The deal to ease reductions required for elementary school class sizes won final legislative approval on Thursday as lawmakers sought to save art and physical education classes.
The House voted 112-3 on House Bill 13. Gov. Roy Cooper signed it soon after it passed.
A public education advocacy group, Public Schools First NC, wanted the House to reject the bill to get a promise of future state funding for art and P.E., but no serious objection materialized among House members.
Some school districts were having trouble meeting a requirement to lower maximum class sizes in kindergarten through third grade from 24 students to between 19 and 21 students beginning this fall. The limits were written into the budget. Some districts were preparing to lay off art and P.E. teachers so they could hire more classroom teachers.
Never miss a local story.
Cooper said in a statement that Republicans in the legislature should invest more in education.
"While this legislation addresses immediate concerns, the failure of legislative Republicans to properly fund our schools has risked the jobs of educators and jeopardized our children’s future,” Cooper said. “It’s imperative that we quit kicking the can down the road.”
The House wanted to continue to allow larger classes, but Senate Republicans are suspicious of how districts are spending money intended to help lower class sizes.
The deal announced Monday requires smaller classes this fall, but not as small as originally intended.
Rep.

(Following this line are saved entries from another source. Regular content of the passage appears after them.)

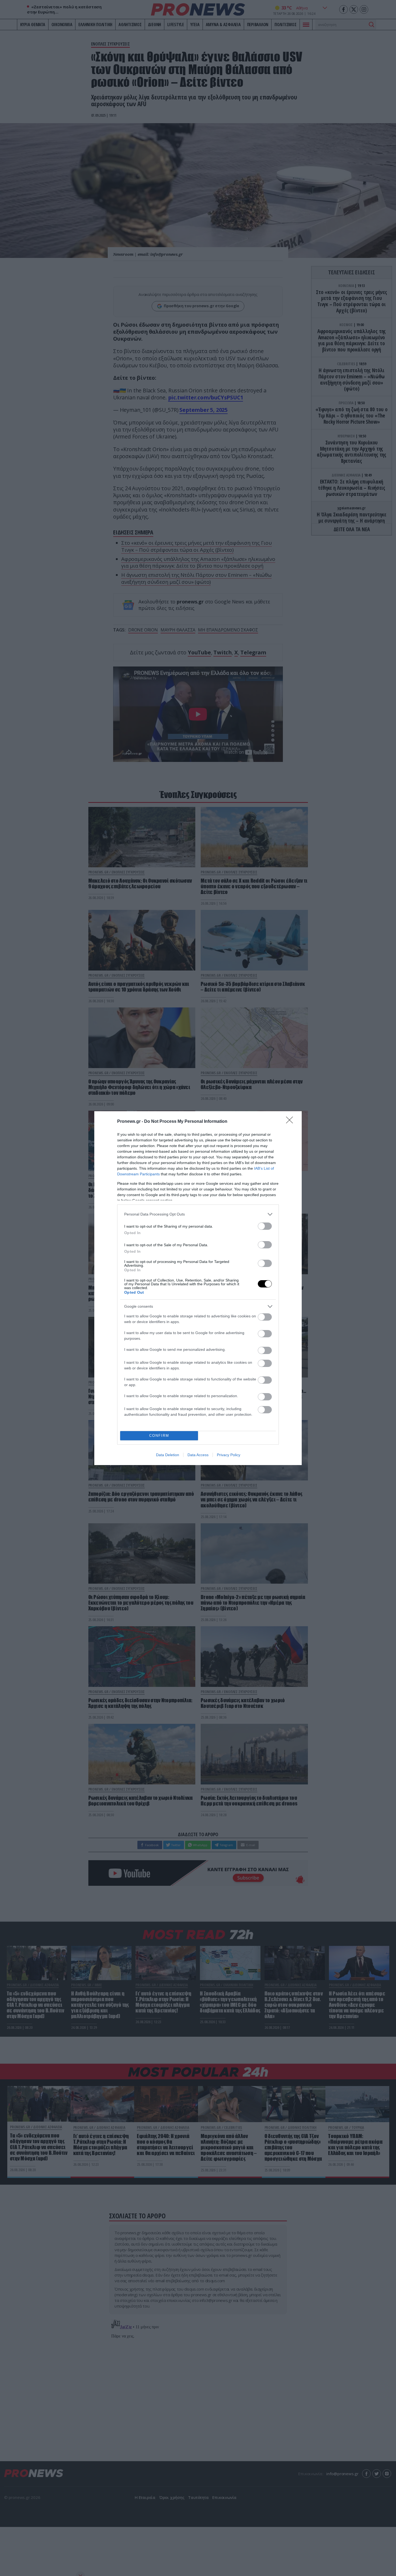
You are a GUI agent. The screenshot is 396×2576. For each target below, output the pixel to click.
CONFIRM (159, 1436)
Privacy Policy (228, 1455)
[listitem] (198, 1214)
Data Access (198, 1455)
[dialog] (198, 1288)
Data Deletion (167, 1455)
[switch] (265, 1226)
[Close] (291, 1122)
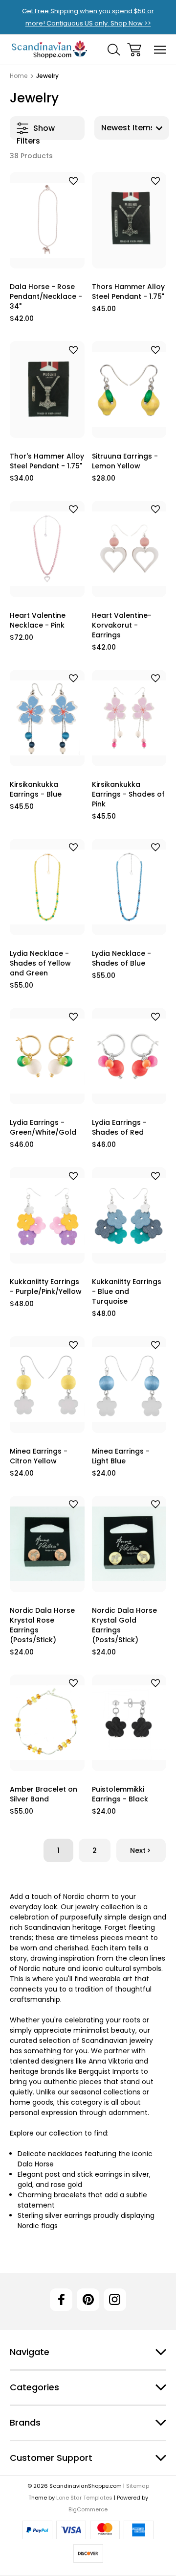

Jeffrey Elmore, a Republican from Wilkes County, said the information the bill requires school districts to give the state on teachers and how they’re funded will help the legislature figure out how to pay for classroom teachers and art, P.E., and other “enhancement” teachers.
In a statement, Mark Jewell, president of the North Carolina Association of Educators, called the bill “a short term, stop-gap measure.” A long-term solution will require raising per-pupil spending to the national average, Jewell said.